Specifying TLS/SSL Minimum Allowed Version and Ciphers

Depending on your cluster configuration and the security practices in your organization, you might need to restrict the allowed versions of TLS/SSL used by Key Trustee Server. Older TLS/SSL versions might have vulnerabilities or lack certain features.

Specify one of the following values using the Minimum TLS Support configuration setting:

tlsv1: Allow any TLS version of 1.0 or higher. This setting is the default when TLS/SSL is enabled.
tlsv1.1: Allow any TLS version of 1.1 or higher.
tlsv1.2: Allow any TLS version of 1.2 or higher.

note

The pyOpenSSL version on the Key Trustee Server cluster should be updated to 16.2 before changing the TLS version to 1.2. If pyOpenSSL is not updated, then the following error appears when the Key Trustee Server service attempts to restart:

keytrustee-server: Error in setting the protocol to the value TLSv1.2.
This usually means there is no support for the entered value.
Python Error: 'module' object has no attribute 'OP_NO_TLSv1_1"
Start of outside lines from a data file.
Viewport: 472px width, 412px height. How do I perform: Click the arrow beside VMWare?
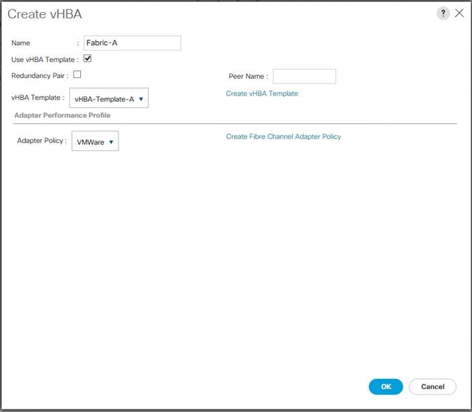click(111, 142)
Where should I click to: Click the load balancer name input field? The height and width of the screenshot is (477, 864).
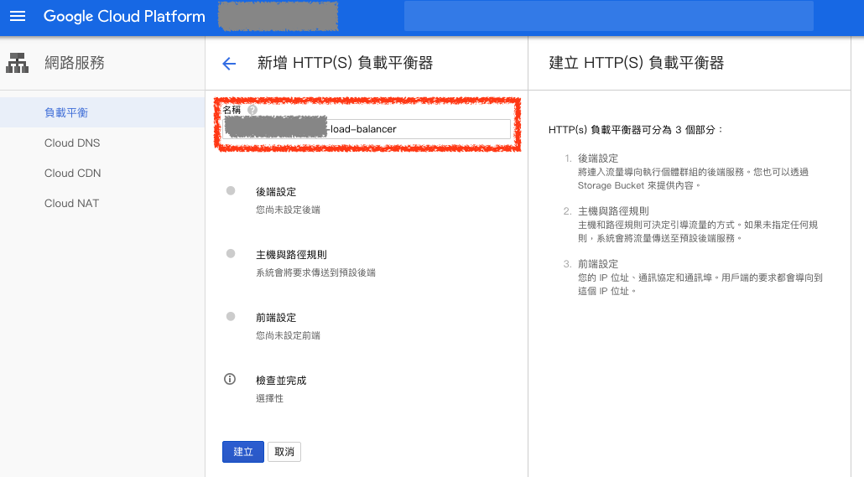click(419, 129)
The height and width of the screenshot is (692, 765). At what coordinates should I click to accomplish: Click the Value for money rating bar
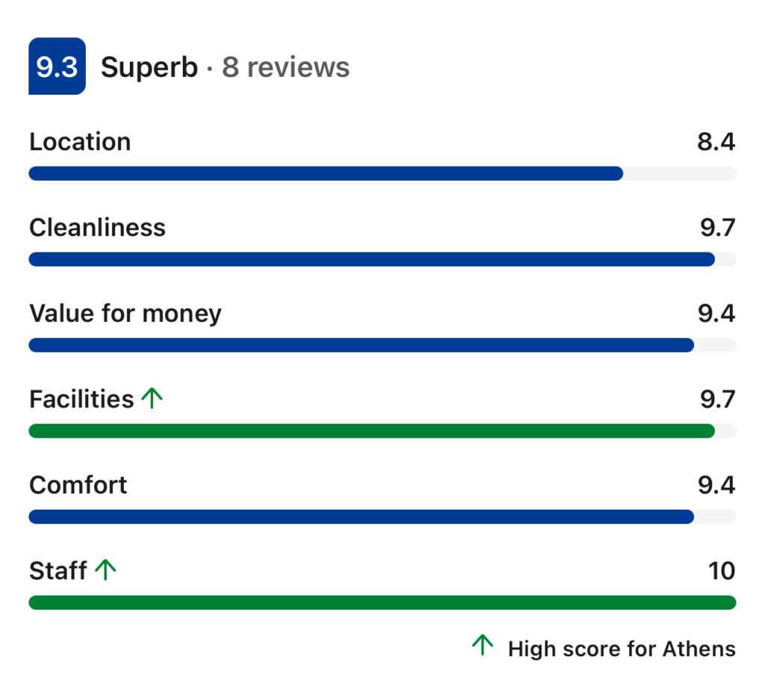(x=383, y=345)
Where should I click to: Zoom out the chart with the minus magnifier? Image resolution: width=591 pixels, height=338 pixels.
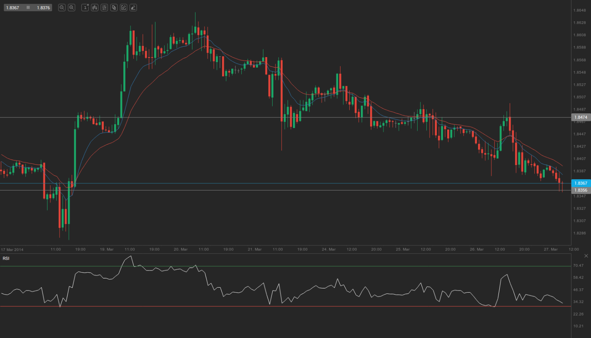62,8
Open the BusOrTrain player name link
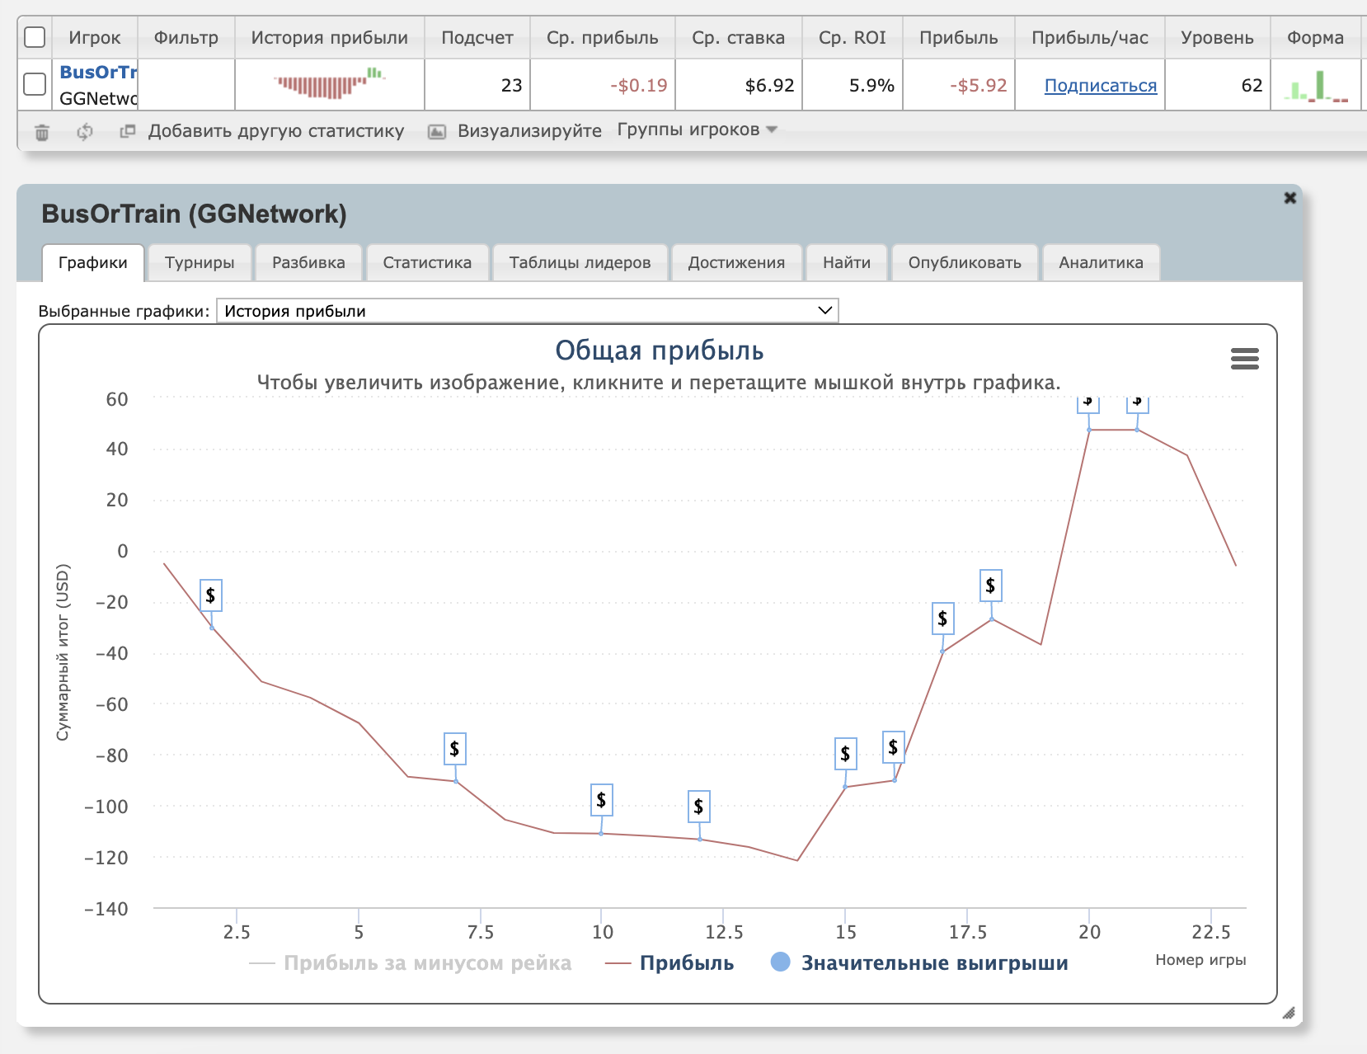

Along with specifying the version, you can also specify the allowed set of TLS ciphers using the Supported Cipher Configuration for SSL configuration setting. The argument to this option is a list of keywords, separated by colons, commas, or spaces, and optionally including other notation.

AES256:CAMELLIA256-SHA

By default, the cipher list is empty, and Key Trustee Server uses the default cipher list for the underlying platform. See the output of man ciphers for the full set of keywords and notation allowed in the argument string.